Mais la foi, ici, contrairement à l’idée que l’on s’en fait, n’a rien à voir avec la certitude. La certitude a toujours été l’affaire des rationalistes, y compris ceux, et même surtout ceux que l’on proclame champions du doute méthodique. Dans une scène du film où Mathilde discute avec une des religieuses, Maria, cette dernière déclare :

Vous savez, la foi… Au début on est comme un enfant que son père tient par la main, qui se sent en sécurité. Un moment vient, et je pense qu’il vient toujours, le père nous lâche la main. On est perdu, seuls dans le noir, on appelle et personne ne répond. On a beau s’y préparer, on est surpris, on est frappé en plein cœur. C’est cela la croix. Derrière toute joie il y a la croix.

Ce discours est prononcé par Maria après que Mathilde lui ait demandé comment on pouvait garder la foi après avoir enduré des horreurs telles qu’en ont enduré les religieuses du couvent lors de l’attaque des soldats soviétiques. On pourrait penser que, par cette question, Mathilde tente de comprendre un phénomène, la foi, qui lui est étranger. Mais on peut tout autant supposer qu’elle aussi doit porter sa croix, qu’elle aussi, en tant qu’elle croit à l’avenir radieux et aux lendemains qui chantent promis par le communisme, connaît l’extrême fragilité de la foi. Surtout si on pense à cette autre scène du film où, arrêtée par des soldats soviétiques alors qu’elle revient du couvent, celle-ci passe près de connaître le même sort que ses camarades religieuses. Cette agression rappelle aussi que la foi militante de Mathilde et son engagement envers les religieuses est indissociable de la lutte des femmes contre un monde patriarcal.[1]

Fragile est la force d’agir dont la foi se fait la gardienne, mais elle est force d’agir quand même, alors que la raison, elle, ne sait que s’incliner devant les pouvoirs temporels qui écrasent toute fragilité par la force brute et stupide, que ces pouvoirs soient capitalistes, fascistes ou staliniens.

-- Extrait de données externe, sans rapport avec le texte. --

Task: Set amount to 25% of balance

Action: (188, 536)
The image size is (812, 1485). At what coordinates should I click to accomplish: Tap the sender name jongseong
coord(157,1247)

L’homme croyant au sens le plus large du terme, que la foi qui l’anime soit métaphysique ou fondée sur une immanence, se dépasse-lui-même. Il n’est pas prisonnier de son individualité, il fait partie d’un continuum spirituel que rien n’interrompt, même à Auschwitz. Il est à la fois plus éloigné et plus proche de la réalité que l’incroyant. Plus éloigné puisque dans son attitude essentiellement finaliste il laisse à gauche les contenus donnés de cette réalité et fixe les yeux sur un avenir rapproché ou lointain ; plus proche de la réalité, il l’est parce qu’il ne se laisse jamais surmonter par les faits qui le concernent, ce qui lui laisse le loisir d’agir énergiquement sur eux. Pour le non-croyant, la réalité est, dans le pire des cas, une violence à laquelle il se rend, dans le meilleur des cas un sujet d’analyse. Pour le croyant elle est une argile qu’il modèle, un problème qu’il résout. (Améry, 1995 : 45-46)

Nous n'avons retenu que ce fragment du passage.